Legendary Cleveland Councilwoman Fannie Lewis Passes Away

A photo marks Fannie Lewis' spot at the end of the Council Committee table
A photo marks Fannie Lewis' spot at the end of the Council Committee table
Featured Audio

Memphis native Fannie Lewis came to Cleveland with her ex-husband in 1951. She began her public life as a community activist in the Hough neighborhood in the mid-Sixties. After she was elected to Council in 1979, she never strayed from those roots, always looking out for the little person. For instance, in a 2006 committee hearing, she urged caution in using eminent domain to take private property.

FANNIE LEWIS: I hear the words "eminent domain" and I get butterflies in my stomach. When you're carrying the stick, you've got the authority in your hand --- and the other person doesn't have any options. What I want to do is make sure, when I hear from folks, that they are being treated properly.

For nearly three decades, the diminutive but tough councilwoman of Ward 7 put her personal stamp on City Council. She grilled many public officials from her seat at the end of the table in the Council committee room. Longtime colleague Jay Westbrook who came into council with her in the '79 election says her Cleveland resident employment law is the only one in memory to be named after a council person.

WESTBROOK: You won't find a George Forbes law or a Mike Polensek law or a Jay Westbrook law. Fannie believed so strongly in the responsibility of government to make sure that Clevelanders are working on publicly funded work sites.

Lewis also helped transform a Hough community that was ravaged by riots in the mid-1960s. She pushed hard for funding that built new housing in a long-neglected neighborhood.
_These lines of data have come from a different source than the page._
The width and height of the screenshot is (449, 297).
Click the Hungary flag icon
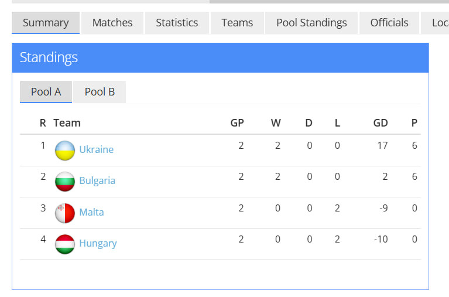pos(65,244)
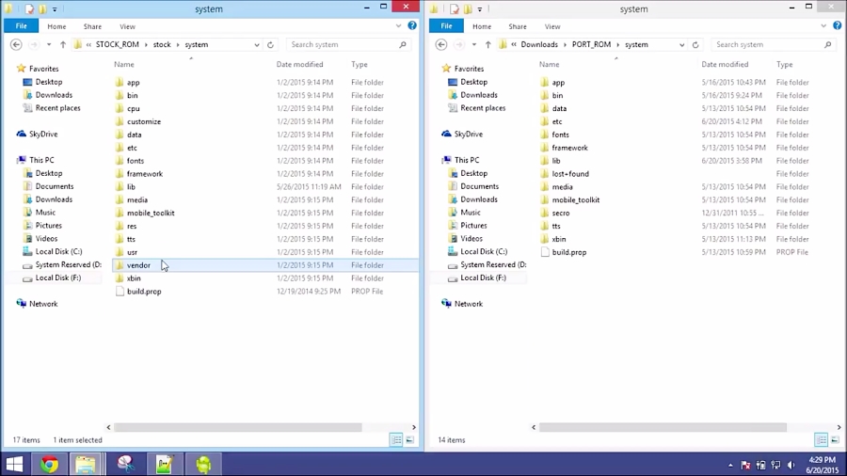Click the back arrow in right window
This screenshot has width=847, height=476.
coord(441,44)
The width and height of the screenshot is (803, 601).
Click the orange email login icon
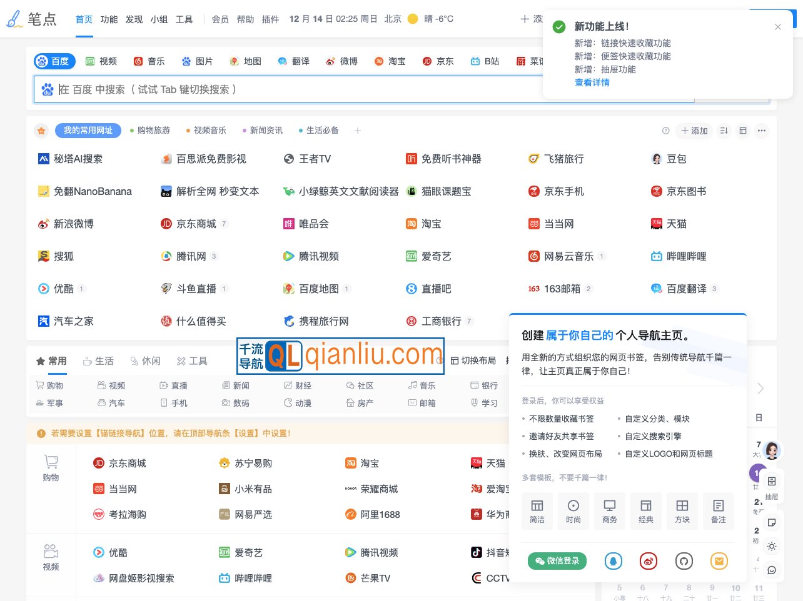coord(719,561)
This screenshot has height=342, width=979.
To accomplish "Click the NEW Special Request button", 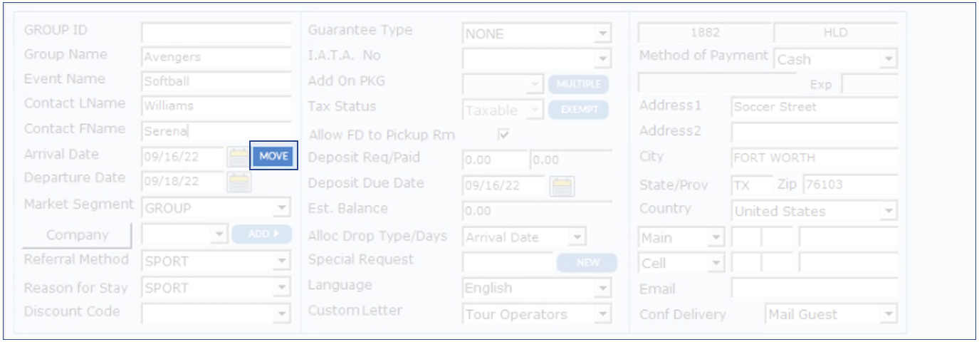I will click(x=587, y=262).
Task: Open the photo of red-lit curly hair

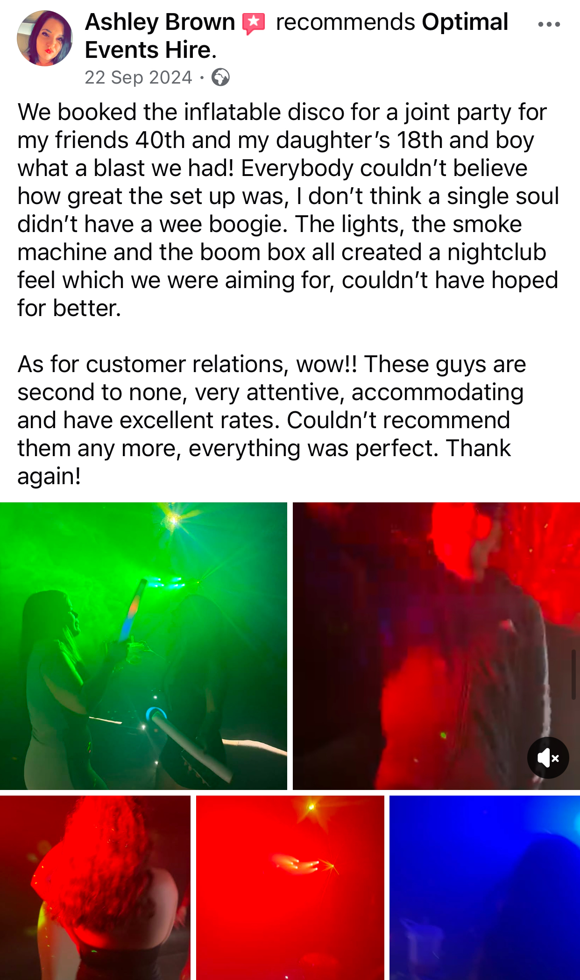Action: tap(95, 888)
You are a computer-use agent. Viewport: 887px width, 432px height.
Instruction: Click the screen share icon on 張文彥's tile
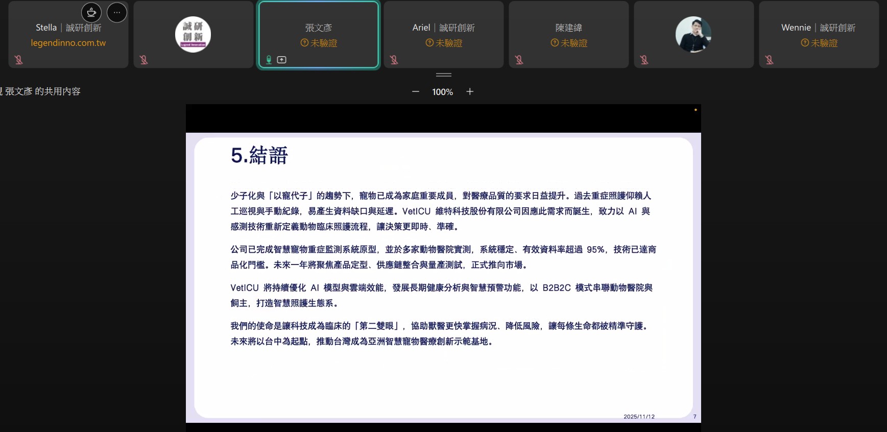pos(281,60)
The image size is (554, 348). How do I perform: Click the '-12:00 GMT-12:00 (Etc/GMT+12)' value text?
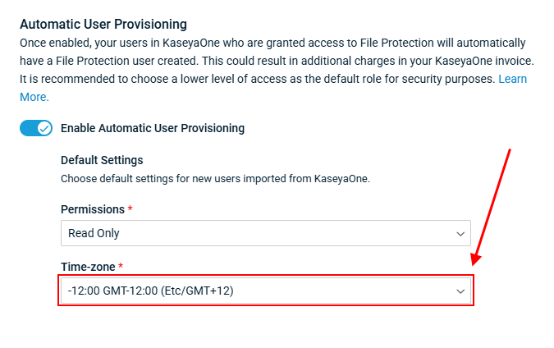(x=152, y=291)
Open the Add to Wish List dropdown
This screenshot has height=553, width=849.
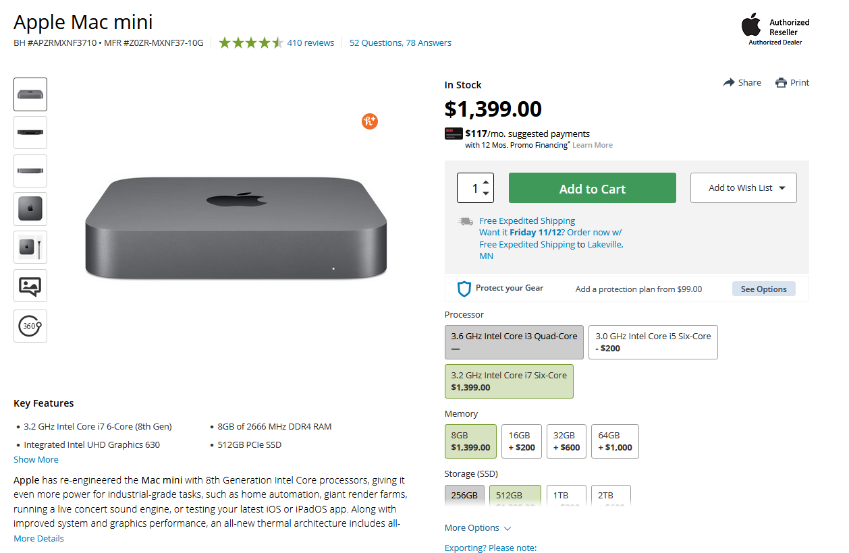click(x=743, y=188)
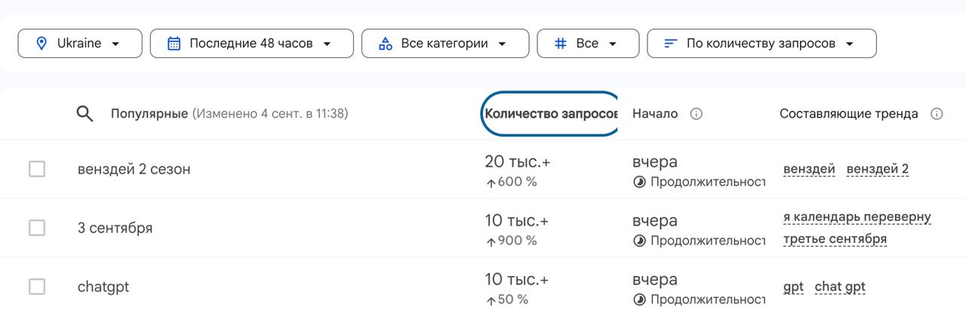Open the Ukraine country dropdown

[x=80, y=44]
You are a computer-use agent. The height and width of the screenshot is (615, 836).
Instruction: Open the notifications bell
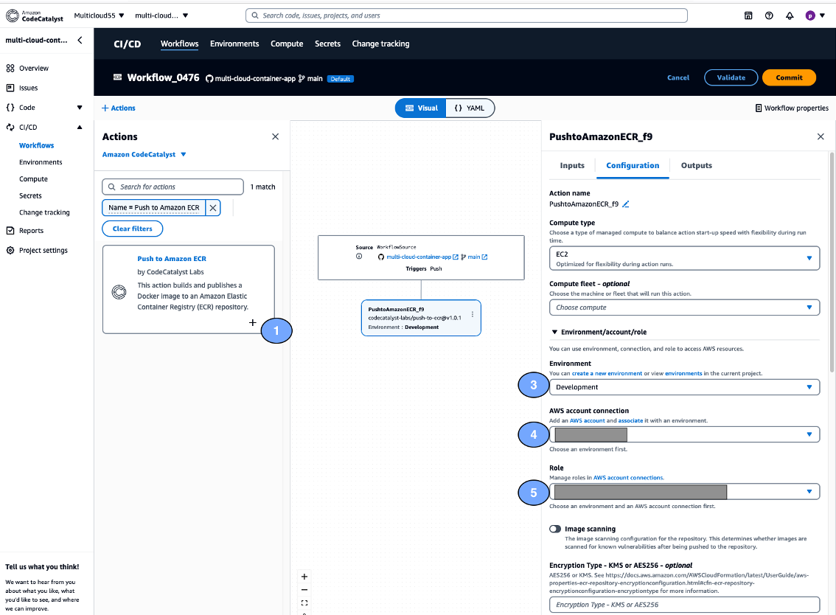[x=789, y=15]
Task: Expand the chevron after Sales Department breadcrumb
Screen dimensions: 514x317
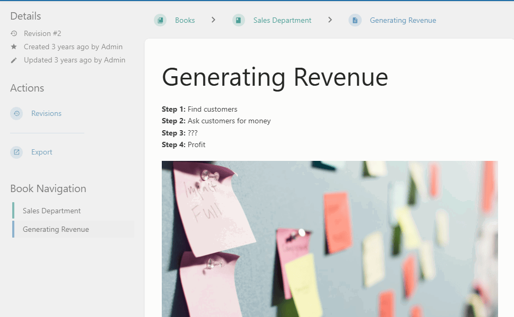Action: (x=330, y=20)
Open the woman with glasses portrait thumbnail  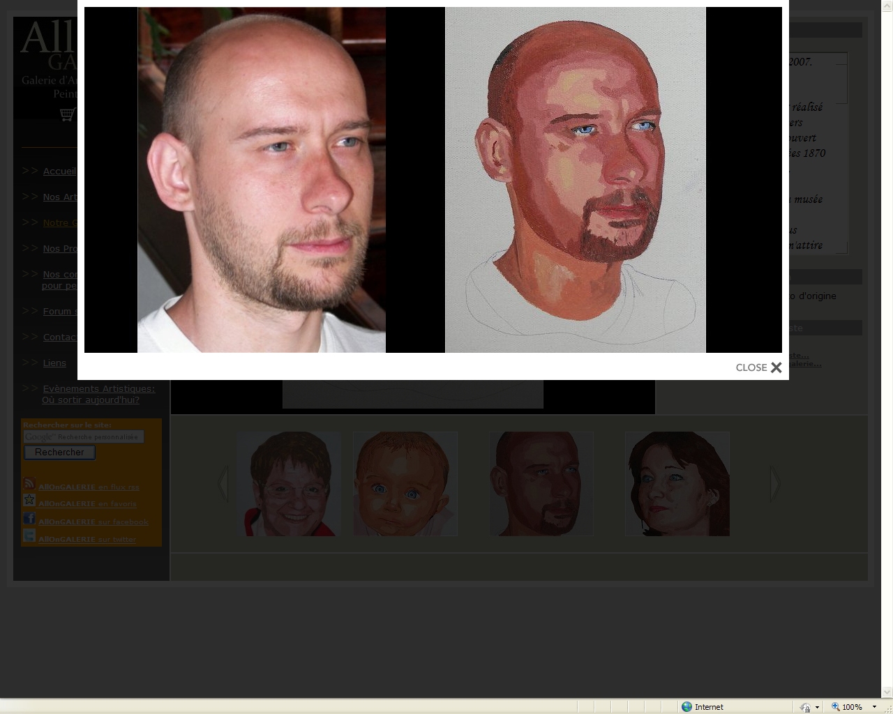point(289,484)
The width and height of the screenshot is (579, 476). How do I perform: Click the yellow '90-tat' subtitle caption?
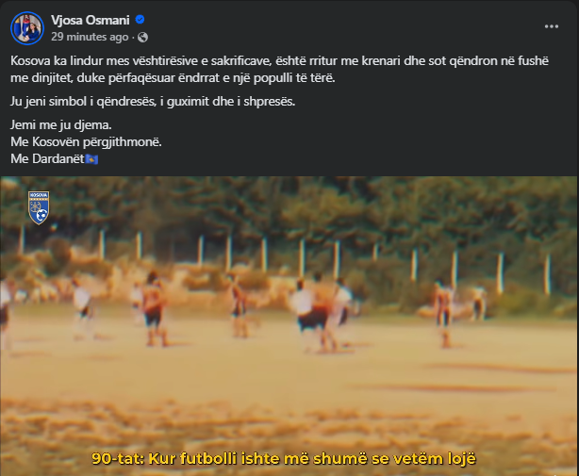[284, 459]
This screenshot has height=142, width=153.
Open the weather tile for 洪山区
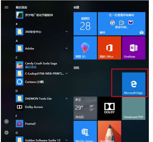pyautogui.click(x=85, y=108)
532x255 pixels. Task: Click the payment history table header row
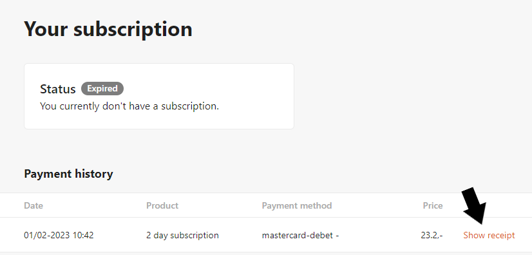[x=266, y=205]
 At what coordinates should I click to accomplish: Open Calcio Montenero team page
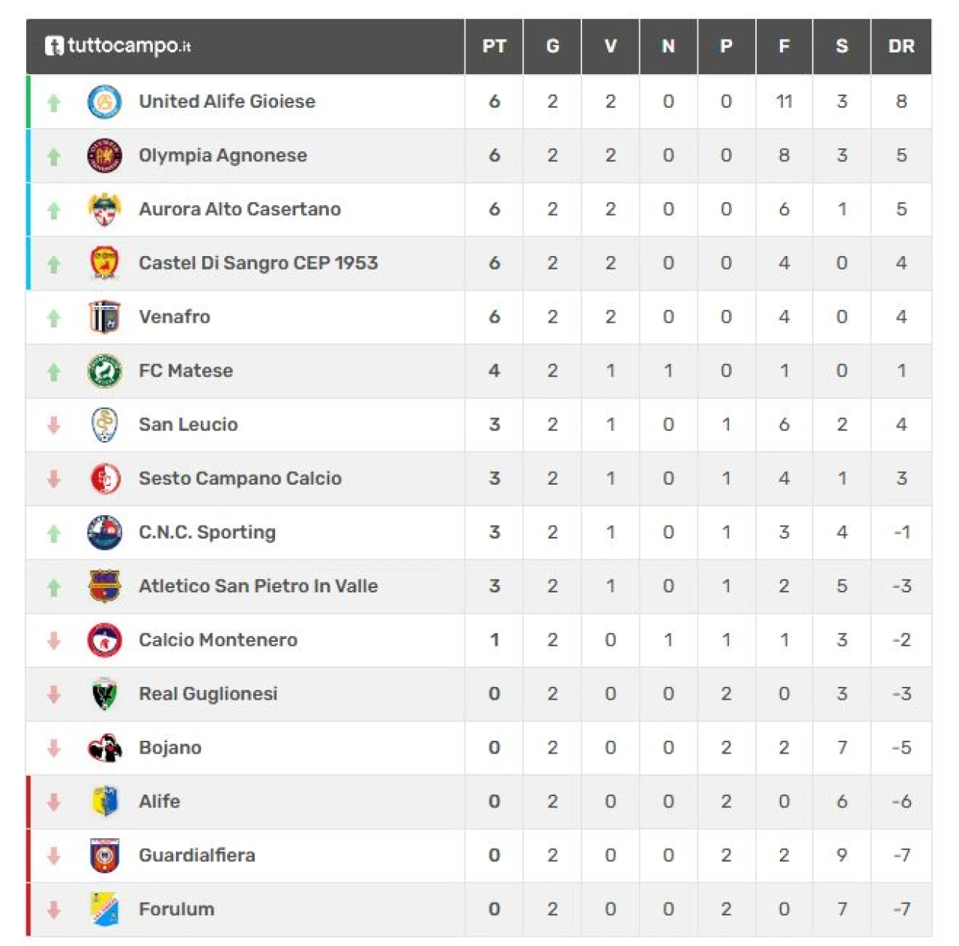coord(218,640)
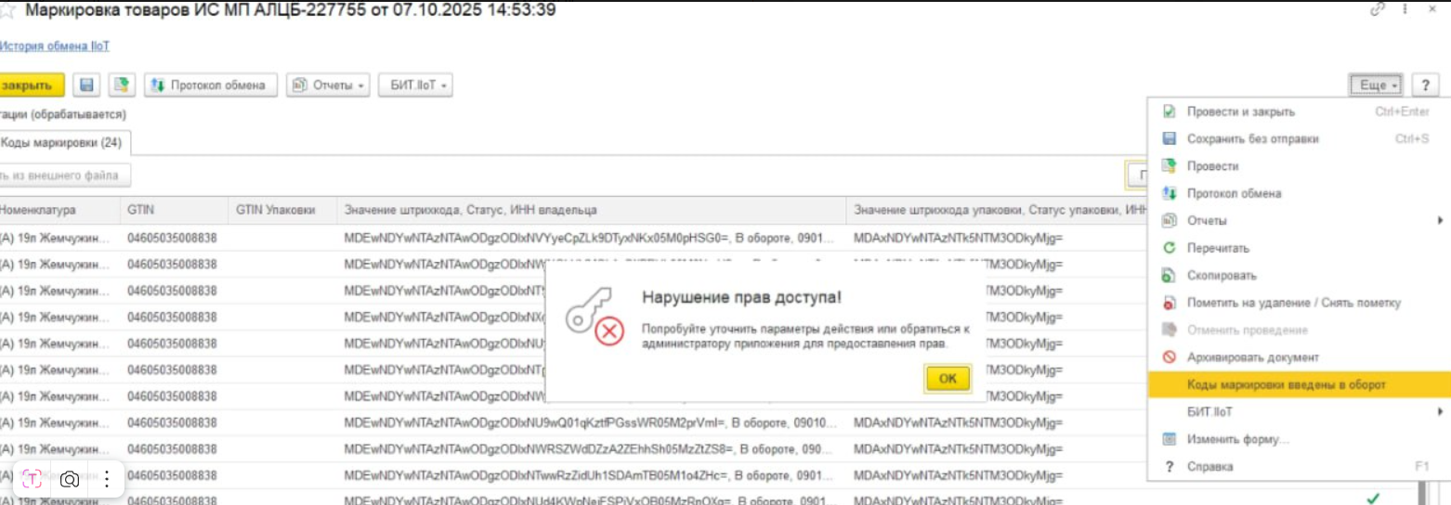Select Сохранить без отправки menu item
1451x505 pixels.
pyautogui.click(x=1252, y=139)
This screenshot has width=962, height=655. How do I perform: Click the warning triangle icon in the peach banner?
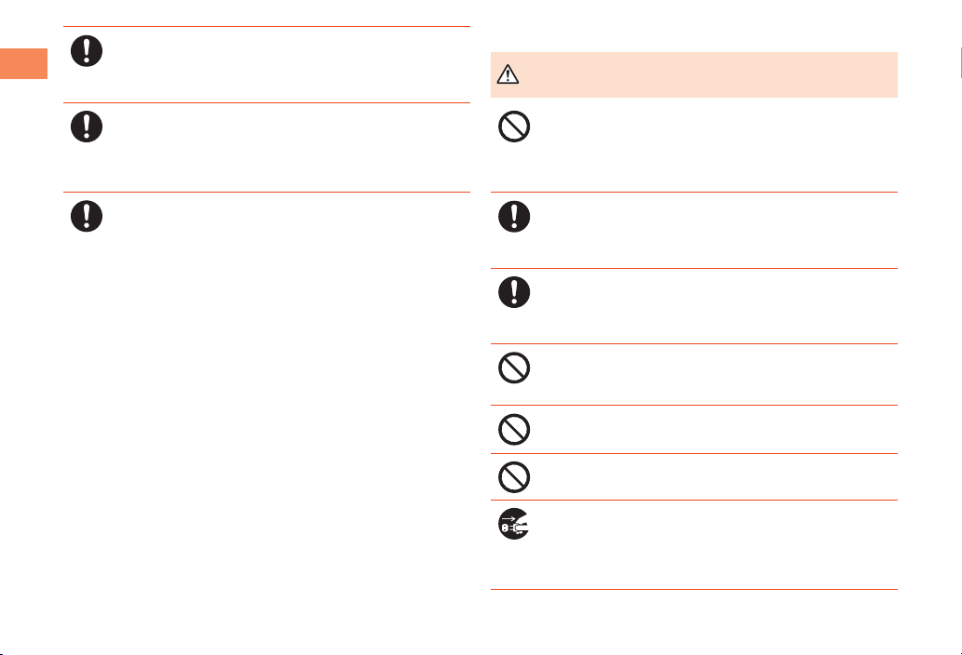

That neighborhood connection made her a hero to a junior member of Council like Ward 12's Tony Brancatelli, who saw Lewis as a maternal figure.

BRANCATELLI: I look at her like a mother who really gave you a lot of good advice and had that sense of responsibility and culture that said this is how we ought to act in our community.

Lewis was also a role model to her female colleagues such as Majority Leader Sabra Pierce Scott of Glenville.

SCOTT: She has work with myself and other women of council and she has helped us to understand how important it is that once you give your word and have taken a stand, you stick to it. And we have also learned that our constituents come first. City Hall is where we come to do city business, but when we're here, we are here to represent the people who put us in this position.

Mayor Frank Jackson added to the chorus of those who praised the life's work of the councilwoman from Hough

JACKSON: Ms. Lewis was my buddy. Sometimes we didn't always see eye to eye, but we always came together for one purpose, and that was to serve the people of the city of Cleveland.

Lewis even got a touch a national fame as part of the award-winning film "No Umbrella" which documented her struggle to get enough voting machines for her ward in the 2004 Presidential election.

Fannie Lewis could be as sweet as your grandmother...

FANNIE LEWIS (at a council hearing): "I appreciate you as a young man giving respect to an old lady"

RESPONDENT: "Thank you councilwoman. So, it's like I was saying..."

... but she always let you know who was in charge.

FANNIE LEWIS: "Now, I didn't ask you to take my place (LAUGHTER)"

The consensus among her colleagues is that no one will be able to take the place of Fannie M. Lewis. The public will have a chance to say good-bye this Friday at an 11:30 program at Cleveland Public Auditorium.